Each of the 30 'boxes' of ice is set such that it has an area of 1 if the difference between initial thickness and summer loss of thickness. i.e. if there is even a small amount of ice the area is 1 and counts towards overall area. The overall area is calculated by summing the area of all the boxes.

20 runs of the simple model have been done. Here is the result of all runs as initial (winter) thickness declines from 3 thickness units to 1 unit.

The application of a random normally distributed noise to the calculations introduces substantial variabilty to the trajectories of individual years. Those used to following sea ice might see a hint of a sigmoid curve. I shall return to this issue shortly. What is notable is that the steepest curve is at 2 thickness units, which is the central value of the summer loss of thickness.

The following graph is the average area of the above 20 runs for each increment together with the line defining the underlying decline in initial thickness (before the random variation is applied to each of the 30 boxes).

So the linear decline of thickness (red) is being transformed into a sigmoid decline of area (blue). This cannot be due to any feedbacks in the ice, the model contains no such physics.

Consider the behaviour of my illustrative model with no noise. Area will be 30 until the thinning of initial thickness goes below 2 thickness units, at which point summer thinning removes all ice and the area crashes abruptly to zero. This gives a step function with a value of 30 above a thickness of 2 and 0 below 2.

When I introduce noise (weather) into the picture the effect is to introduce a normal distribution bell curve. Essentially what is going on is the the step loss of area where initial thickness equals summer melt is smeared (actually a convolution) by the bell curve of the random noise and the result is a curve similar to a sigmoid function.
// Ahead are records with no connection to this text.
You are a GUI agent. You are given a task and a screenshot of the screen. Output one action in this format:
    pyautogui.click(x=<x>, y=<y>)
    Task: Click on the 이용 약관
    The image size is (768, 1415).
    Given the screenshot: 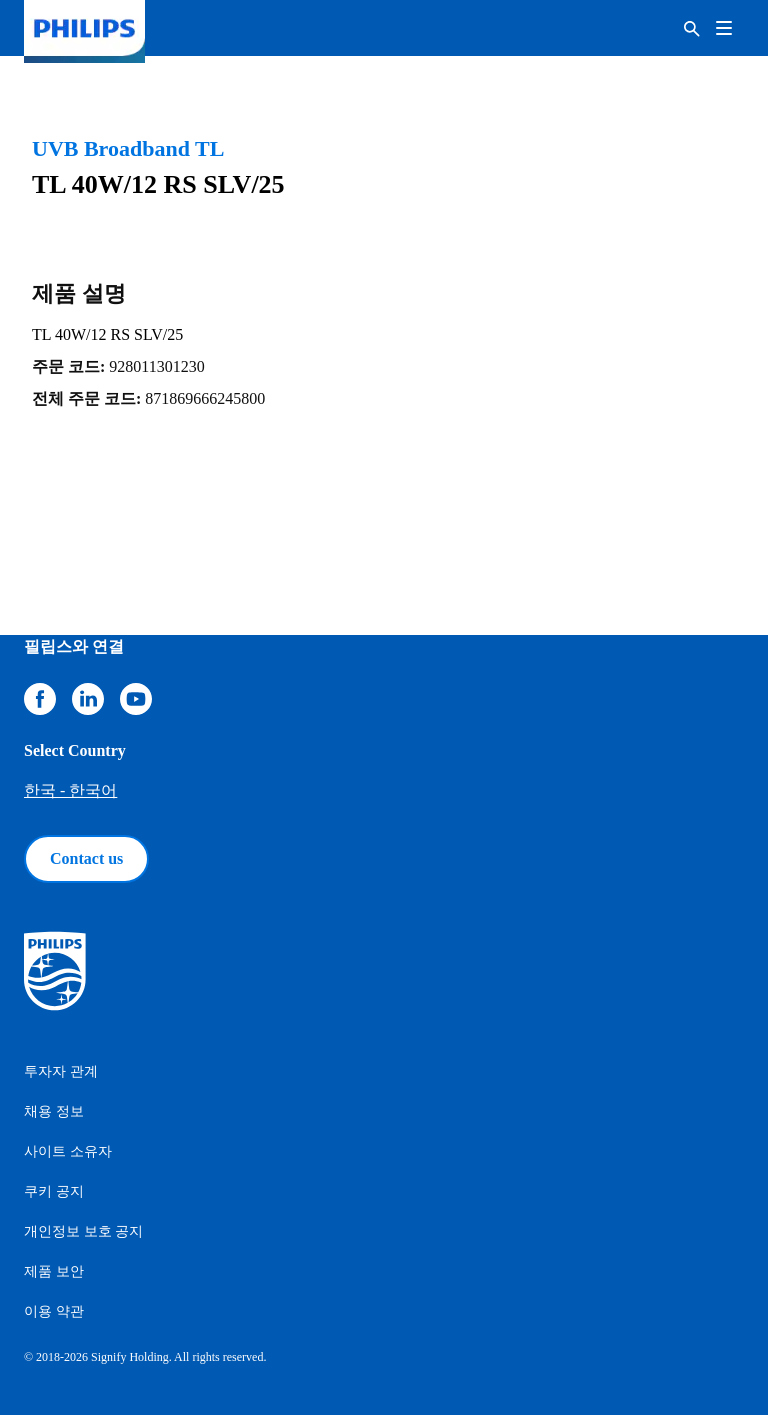 What is the action you would take?
    pyautogui.click(x=54, y=1311)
So back to the original purpose of the post, a supposed increase in variability as the pack thins. I have taken the 20 runs, calculated the average interannual difference for all 20 at each increment of initial thickness and the result is plotted below.

As the ice in this simple illustrative model thins to around the summer thinning amount, the interannual variance increases and peaks as summer thinning equals winter initial thickness.

Across much of the Arctic Ocean at present, peak winter ice thickness in April is very close to summer thinning. There has been an increase in interannual variability but this is mainly related to two record crash years, it might be that we need more years of data to see the real pattern. The illustrative model here uses a shallow decline of thickness over what is in effect 200 years, the actual transition to a seasonally ice free state is progressing much faster.

One implication is that greater variability from year to year does not necessarily herald a rapid collapse of the Arctic sea ice, since this is seen in an illustrative model with a strictly linear decline in initial thickness. It is also interesting that the sigmoid shape arises without any thermodynamics in this simple illustrative model.


iceman said...

Been puzzling over this as I would also expect an increase in interannual variability. Could it be that the increase manifests as a step change, beginning with the factors you note for the late 1990s? That's not what your model indicates, though. I also wonder whether short-term variability on the order of weeks might be suppressing interannual variability (not just disguising it in the sense of statistical noise). Can't think of any physical reason for this in the form of negative feedbacks, so it's more a notion than a proper hypothesis.

Chris Reynolds said...


The model is just indicative with a linear thinning. In the event of a step drop of thickness (even in one region) towards the typical summer thinning I'd expect a step increase in interannual variability.

I tend to find gaussian noise smears the average of runs with the normal distribution. But in the past I've used 'weather' plus an annual decrease in volume based on the average yearly volume loss from 1995 to 2010. In an individual run this can lead to very rapid crashes to zero volume, just as it can lead to far less loss than the observed rate in other runs.

I might not fully be understanding your idea of 'suppressing interannual variability'.